Personal information
- Full name: William Edgar Scott
- Date of birth: 19 February 1890
- Place of birth: Bairnsdale, Victoria
- Date of death: 17 March 1968 (aged 78)
- Place of death: St Kilda, Victoria
- Height: 188 cm (6 ft 2 in)
- Weight: 89 kg (196 lb)

Playing career^{1}
- Years: Club / Games (Goals)
- 1912: Fitzroy / 3 (1)
- 1915: Essendon / 4 (0)
- Total:  / 7 (1)
- ^{1} Playing statistics correct to the end of 1915.

= Bill Scott (footballer, born 1890) =

Australian rules footballer

William Edgar Scott (19 February 1890 – 17 March 1968) was an Australian rules footballer who played with Fitzroy and Essendon in the Victorian Football League (VFL).

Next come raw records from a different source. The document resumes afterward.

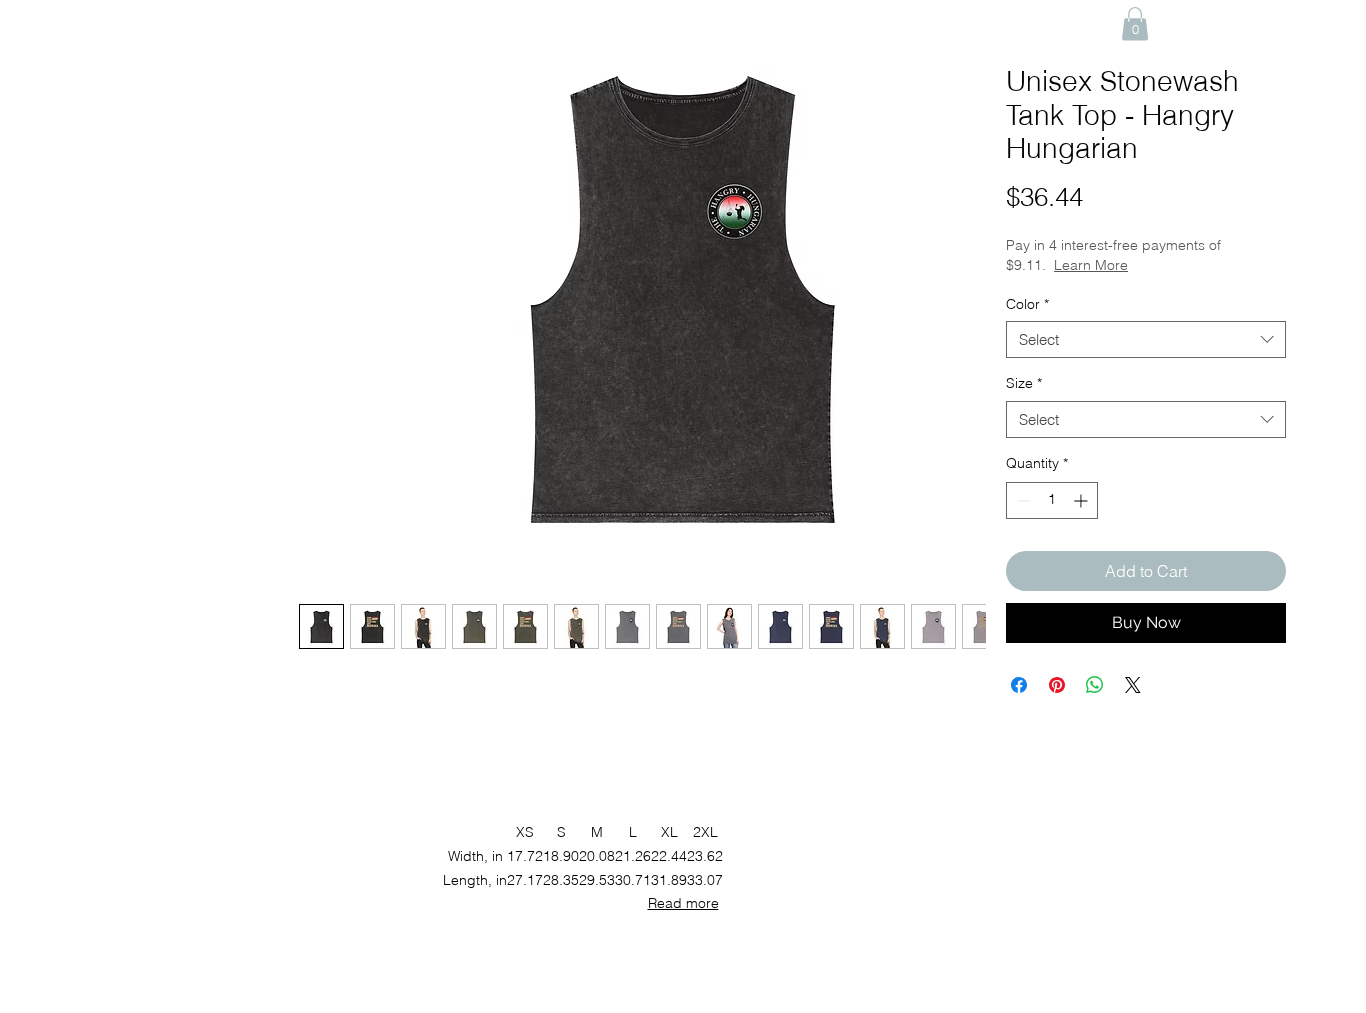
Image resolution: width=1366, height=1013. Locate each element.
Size (1024, 383)
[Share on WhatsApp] (1095, 685)
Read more (683, 903)
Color (1027, 304)
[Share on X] (1133, 685)
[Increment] (1082, 500)
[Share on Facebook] (1019, 685)
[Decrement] (1021, 500)
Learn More (1091, 265)
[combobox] (1146, 340)
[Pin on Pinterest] (1057, 685)
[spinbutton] (1052, 500)
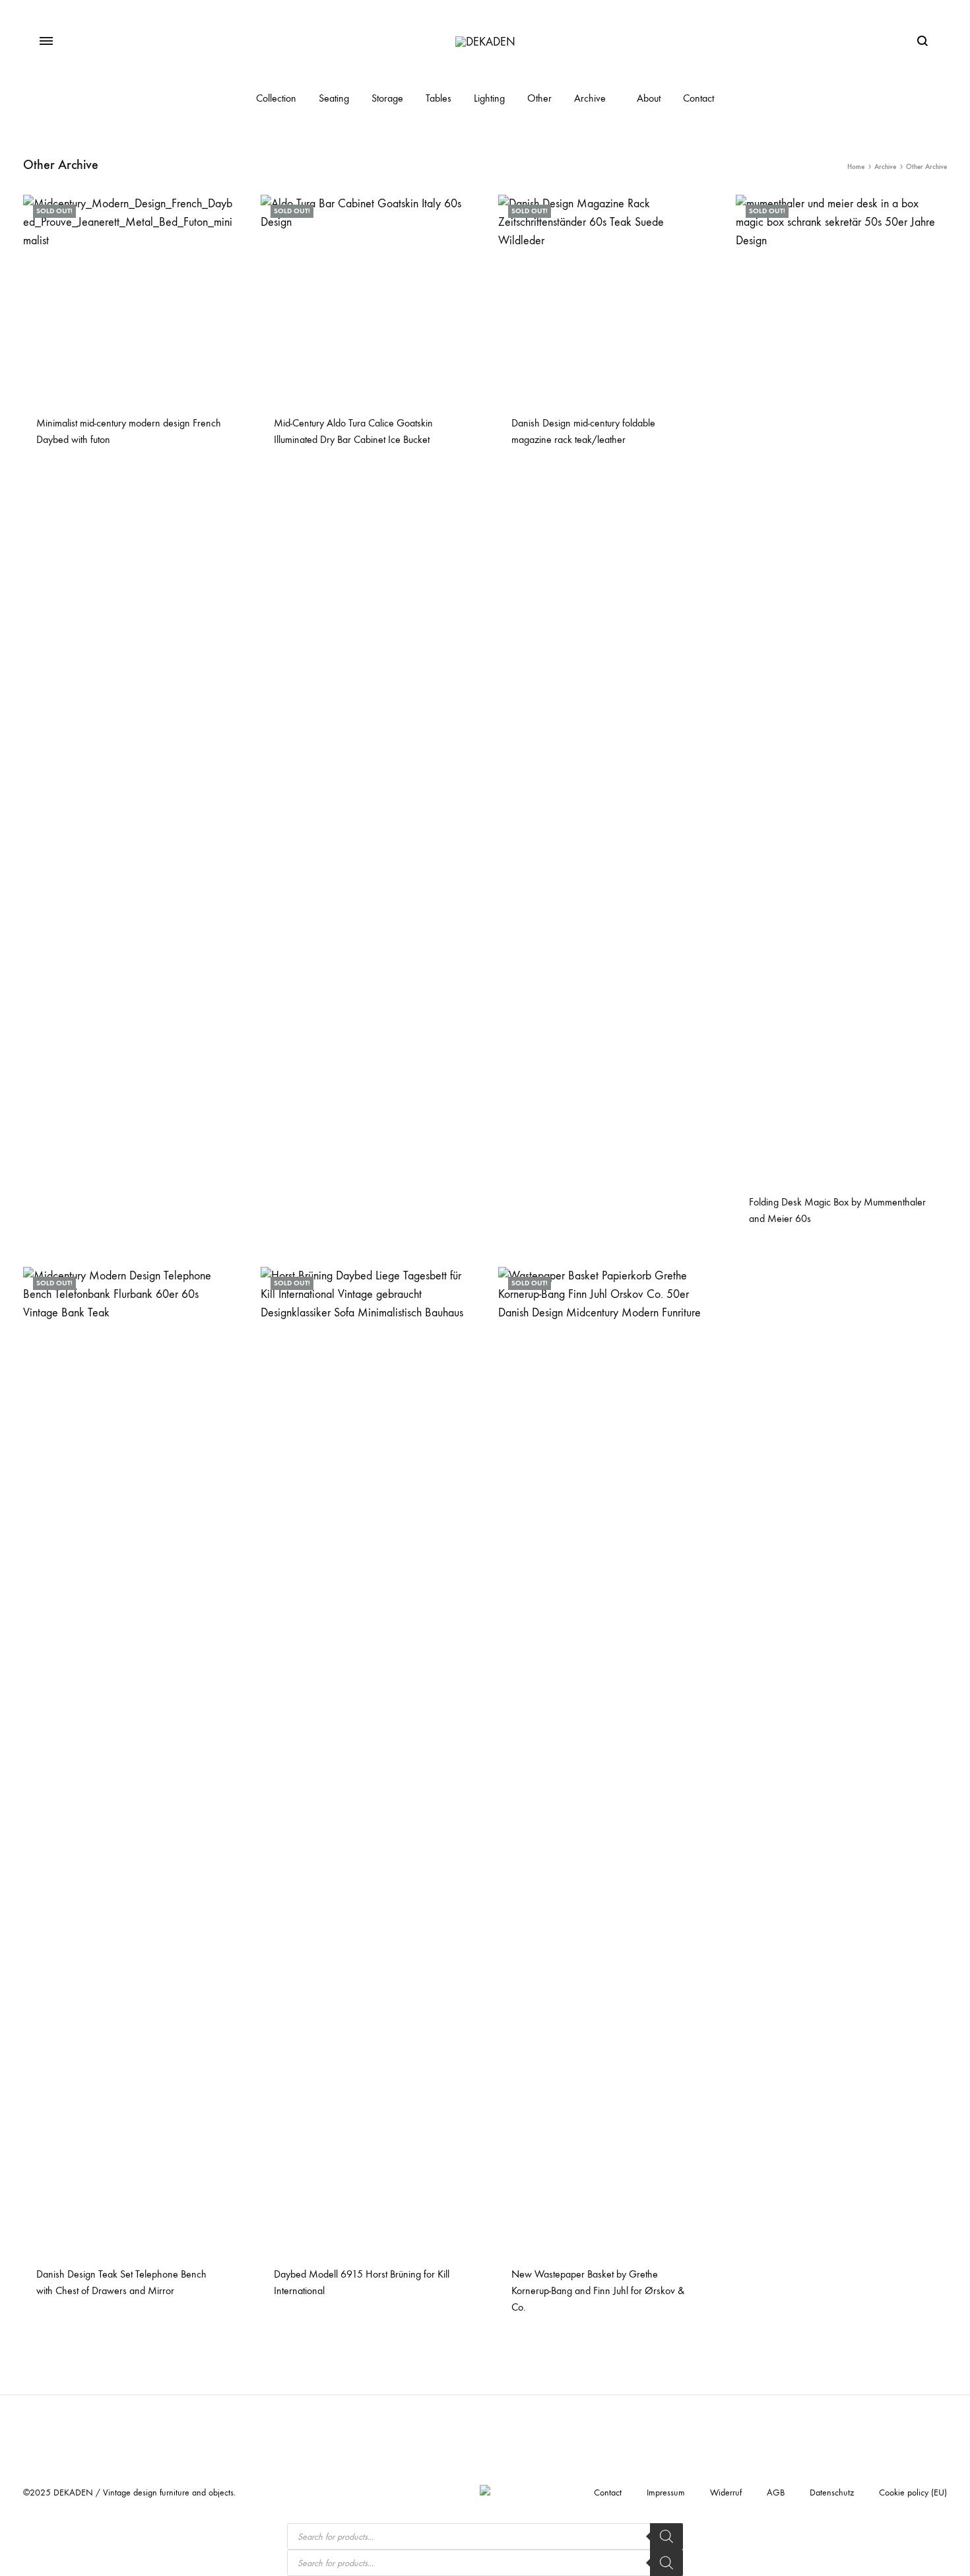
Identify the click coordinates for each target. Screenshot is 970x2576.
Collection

Scott, described as "a tramway employee who hails from Bairnsdale" "with some reputation as a follower", played three games for Fitzroy in the middle of the 1912 season.

Scott subsequently transferred to Fitzroy Juniors where he played for the 1913 season . In 1914 he tried out with St Kilda but in June 1914 he transferred from St Kilda to Williamstown in the Victorian Football Association.

In 1915 Scott re-appeared in VFL ranks with Essendon, this time making four appearances.